Edited by literary scholar Jack Lynch of Rutgers University, Newark, this volume in the Critical Insights series brings together some of the high points of the last half-decade of Hawthorne criticism. The essays contained within present a variety of critical viewpoints and an array of critical approaches. Some consider the cultural and historical contexts of Hawthorne's works, while others examine the state of Hawthorne studies through changing critical fashions. Some of the essays look to biographical speculation, some consider Hawthorne's psychology, and yet others look closely to those issues that concerned Hawthorne most. Hawthorne's major work, The Scarlet Letter receives critical attention with essays by Hugo McPherson, John G. Bayer, and Evans Lansing Smith, while some of Hawthorne's stories are examined in essays by Kathryn B. McKee and Bill Christophersen. His essays receive careful consideration by Thomas R. Moore, while well-known scholars such as Leo B. Levy, Nina Baym, Claudia D. Johnson, and Melvin W. Askew probe broad subjects such as 19th century perfectionism, the fall of man, and notions of the sublime. While necessarily a sampling of the critical approaches to Hawthorne's work, the 18 essays contained in this volume provide an excellent starting point for those readers interested in studying this 19th century American literary master.

Each essay is 5,000 words in length, and all essays conclude with a list of "Works Cited," along with endnotes. Finally, the volume's appendixes offer a section of useful reference resources:

A chronology of the author's life
A complete list of the author's works and their original dates of publication
A general bibliography
A detailed paragraph on the volume's editor
Notes on the individual chapter authors
A subject index

From "About This Volume"
This contribution to the Critical Insights series doesn’t presume to reprint everything important in Hawthorne criticism, nor even all the best Hawthorne criticism. The sheer volume of scholarship on Nathaniel Hawthorne would make that impossible. The MLA International Bibliography lists 2,884 learned articles on Hawthorne, and the WorldCat library database records 3,993 books devoted to him. Any one-volume collection of criticism necessarily provides nothing more than a sample.

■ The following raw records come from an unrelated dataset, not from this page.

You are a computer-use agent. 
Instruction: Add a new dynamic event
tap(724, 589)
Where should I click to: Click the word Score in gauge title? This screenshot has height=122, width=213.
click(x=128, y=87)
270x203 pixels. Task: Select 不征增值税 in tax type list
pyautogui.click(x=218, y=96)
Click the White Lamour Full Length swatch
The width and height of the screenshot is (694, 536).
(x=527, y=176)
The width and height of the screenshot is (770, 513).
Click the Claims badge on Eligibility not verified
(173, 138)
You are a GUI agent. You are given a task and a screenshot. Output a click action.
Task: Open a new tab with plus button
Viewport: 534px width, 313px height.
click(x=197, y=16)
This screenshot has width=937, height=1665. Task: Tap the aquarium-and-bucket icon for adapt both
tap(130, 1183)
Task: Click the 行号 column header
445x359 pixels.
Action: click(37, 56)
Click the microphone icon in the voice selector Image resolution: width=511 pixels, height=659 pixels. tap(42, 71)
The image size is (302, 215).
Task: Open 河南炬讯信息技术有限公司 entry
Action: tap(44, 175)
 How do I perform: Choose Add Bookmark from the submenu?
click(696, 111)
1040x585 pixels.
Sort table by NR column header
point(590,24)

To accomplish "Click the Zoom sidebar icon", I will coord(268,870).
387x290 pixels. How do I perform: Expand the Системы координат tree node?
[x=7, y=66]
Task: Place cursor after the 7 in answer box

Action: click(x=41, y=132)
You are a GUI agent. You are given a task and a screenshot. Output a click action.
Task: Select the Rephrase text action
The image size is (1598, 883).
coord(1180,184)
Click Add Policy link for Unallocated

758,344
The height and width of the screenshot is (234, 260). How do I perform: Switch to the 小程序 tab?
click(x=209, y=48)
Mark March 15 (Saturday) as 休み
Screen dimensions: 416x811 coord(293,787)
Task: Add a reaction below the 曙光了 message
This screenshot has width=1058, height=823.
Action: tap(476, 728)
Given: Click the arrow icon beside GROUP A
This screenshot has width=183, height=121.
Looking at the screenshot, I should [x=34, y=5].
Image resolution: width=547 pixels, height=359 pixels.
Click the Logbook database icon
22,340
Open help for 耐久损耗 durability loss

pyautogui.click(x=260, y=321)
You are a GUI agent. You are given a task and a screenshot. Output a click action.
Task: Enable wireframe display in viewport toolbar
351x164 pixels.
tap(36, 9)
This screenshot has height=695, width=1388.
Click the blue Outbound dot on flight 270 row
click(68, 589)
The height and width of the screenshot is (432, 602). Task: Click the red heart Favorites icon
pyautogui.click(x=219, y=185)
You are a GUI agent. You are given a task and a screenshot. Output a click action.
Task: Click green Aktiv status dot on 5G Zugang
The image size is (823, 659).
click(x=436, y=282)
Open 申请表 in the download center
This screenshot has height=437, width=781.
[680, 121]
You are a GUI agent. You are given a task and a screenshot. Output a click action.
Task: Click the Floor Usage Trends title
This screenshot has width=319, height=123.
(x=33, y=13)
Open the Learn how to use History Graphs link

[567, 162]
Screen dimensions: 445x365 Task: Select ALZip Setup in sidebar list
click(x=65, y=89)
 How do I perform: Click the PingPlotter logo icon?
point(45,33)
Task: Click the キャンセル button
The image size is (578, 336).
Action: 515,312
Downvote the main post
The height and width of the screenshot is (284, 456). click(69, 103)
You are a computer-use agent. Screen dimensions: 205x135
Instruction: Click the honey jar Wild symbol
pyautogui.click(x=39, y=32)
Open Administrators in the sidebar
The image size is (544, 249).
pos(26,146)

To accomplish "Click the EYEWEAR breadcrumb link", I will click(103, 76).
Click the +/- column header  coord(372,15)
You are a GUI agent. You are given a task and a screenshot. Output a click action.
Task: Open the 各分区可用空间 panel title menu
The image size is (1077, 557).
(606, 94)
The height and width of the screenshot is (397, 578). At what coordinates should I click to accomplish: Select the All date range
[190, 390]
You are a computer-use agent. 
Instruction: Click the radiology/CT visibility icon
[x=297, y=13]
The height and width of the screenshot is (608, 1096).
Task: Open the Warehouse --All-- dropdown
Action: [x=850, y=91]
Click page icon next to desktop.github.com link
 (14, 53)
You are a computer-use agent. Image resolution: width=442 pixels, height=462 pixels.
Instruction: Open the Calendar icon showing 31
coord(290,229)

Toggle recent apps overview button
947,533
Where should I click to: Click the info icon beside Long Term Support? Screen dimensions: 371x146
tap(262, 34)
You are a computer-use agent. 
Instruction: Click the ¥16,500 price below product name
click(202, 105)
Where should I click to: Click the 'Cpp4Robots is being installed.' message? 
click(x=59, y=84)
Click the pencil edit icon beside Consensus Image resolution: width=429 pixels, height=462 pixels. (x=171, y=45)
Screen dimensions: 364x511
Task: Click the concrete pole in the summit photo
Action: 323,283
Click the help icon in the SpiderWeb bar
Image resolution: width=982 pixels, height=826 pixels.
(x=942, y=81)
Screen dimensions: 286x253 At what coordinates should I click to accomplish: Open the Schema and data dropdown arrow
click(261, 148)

This volume, therefore, brings together some of the representative high points of Hawthorne criticism, ranging chronologically from the 1940s to the present. The essays take a variety of critical and theoretical approaches: some ask biographical questions, while others examine Hawthorne’s psychology; still others look at his historical and literary contexts. There are essays on mythology, on politics, and on theology. Together, they trace Hawthorne’s reception through changing critical fashions, and illuminate some of the central concerns in Hawthorne criticism: the place of sin and Providence in his fiction, the genres in which he wrote, and the shape of his career as a whole. None of the essays presumes to be the final word on the subject. Instead, each is valuable for offering a starting point for thinking about Hawthorne’s work, and for suggesting avenues for further exploration.

The collection opens with two introductory essays and a short biography before moving on to a section on Hawthorne’s context and reception, containing a series of wide-ranging overviews of Hawthorne’s works and career. A longer section, “Critical Readings,” follows, with samples of critical close readings from a number of schools of thought. The volume is rounded out by a chronology of the important events in Hawthorne’s life and a bibliography, with suggestions for further reading.